3.9 The spreading inductance of planes

So far in this series planes and 0V/Power plane pairs have been described as if any two points on their surfaces, that were the same distance apart, had the same low impedance between them. But this is not the case – what is called their ‘spreading inductance’ increases the inductance between points placed near to edges, or (worse still) near corners.

This is one of the reasons for the recommendations in earlier parts of this series ([7] and [21]) that planes should extend well beyond all of the devices and traces they are associated with. Figure 5X gives an idea of the scale of this issue. As this figure shows, spreading inductance has less effect when the planes are closer together – another good reason for using very close 0V/Power plane spacing.

3.10 The 20-H rule

Applying the “20-H Rule” means ensuring that the power plane is cut-back from the edge of the 0V plane by a distance equivalent to at least 20 times the spacing between the planes. It is described in Mark Montrose’s books and is often called upon as a means of reducing the edge-fired emissions from a 0V/Power plane structure.

But the 20-H rule only provides significant benefits under certain specific conditions, as described in [25]…

• The rise/fall times of the current fluctuations in the power bus are less than 1ns
• The power plane is on an internal layer of the PCB and has a 0V plane on both sides, each of these 0V planes extending beyond the power plane by a distance that is equivalent to at least 20 times their spacing from the power plane
• The power bus structure is not resonant at any frequencies of concern
• The number of layers in the PCB is 8 or more.

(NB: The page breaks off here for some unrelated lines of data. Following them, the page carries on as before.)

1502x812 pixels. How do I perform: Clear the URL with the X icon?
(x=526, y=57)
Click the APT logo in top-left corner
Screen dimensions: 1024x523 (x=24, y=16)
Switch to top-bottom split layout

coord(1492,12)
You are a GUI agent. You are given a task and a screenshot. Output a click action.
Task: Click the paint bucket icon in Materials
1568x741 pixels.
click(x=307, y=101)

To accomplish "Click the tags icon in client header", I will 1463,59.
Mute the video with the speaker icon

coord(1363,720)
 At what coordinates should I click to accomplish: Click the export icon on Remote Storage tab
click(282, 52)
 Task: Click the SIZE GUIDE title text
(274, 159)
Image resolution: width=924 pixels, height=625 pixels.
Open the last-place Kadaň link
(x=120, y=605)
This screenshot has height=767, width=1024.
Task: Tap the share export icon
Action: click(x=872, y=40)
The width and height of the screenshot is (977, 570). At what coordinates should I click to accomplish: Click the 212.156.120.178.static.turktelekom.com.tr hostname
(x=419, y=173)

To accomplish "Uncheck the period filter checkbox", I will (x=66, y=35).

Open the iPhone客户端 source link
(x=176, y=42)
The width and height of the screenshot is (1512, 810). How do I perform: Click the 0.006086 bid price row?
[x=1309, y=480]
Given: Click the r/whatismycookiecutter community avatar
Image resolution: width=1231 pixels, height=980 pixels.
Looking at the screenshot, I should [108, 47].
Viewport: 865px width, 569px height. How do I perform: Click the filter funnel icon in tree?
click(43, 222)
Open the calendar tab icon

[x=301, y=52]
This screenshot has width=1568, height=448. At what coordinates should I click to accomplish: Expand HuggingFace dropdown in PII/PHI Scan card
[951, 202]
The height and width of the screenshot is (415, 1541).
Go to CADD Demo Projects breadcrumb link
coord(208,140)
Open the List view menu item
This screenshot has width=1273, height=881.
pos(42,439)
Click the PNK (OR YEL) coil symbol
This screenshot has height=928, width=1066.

Other techniques described in this series either help the 20-H method to work correctly, or eliminate the need for it.

3.11 Taking advantage of decap series resonances

Some manufacturers put lots of sites for decouplers all over their PCBs (as well as very close to IC power pins). Then, whilst testing emissions, they add decaps with values that have the greatest effect on the lowest frequency at which the emissions are too high. Next, they choose decaps values which suit the 2nd lowest problem frequency – then the 3rd problem frequency, 4th, 5th, etc. They are using the decaps’ SRFs to minimise emissions.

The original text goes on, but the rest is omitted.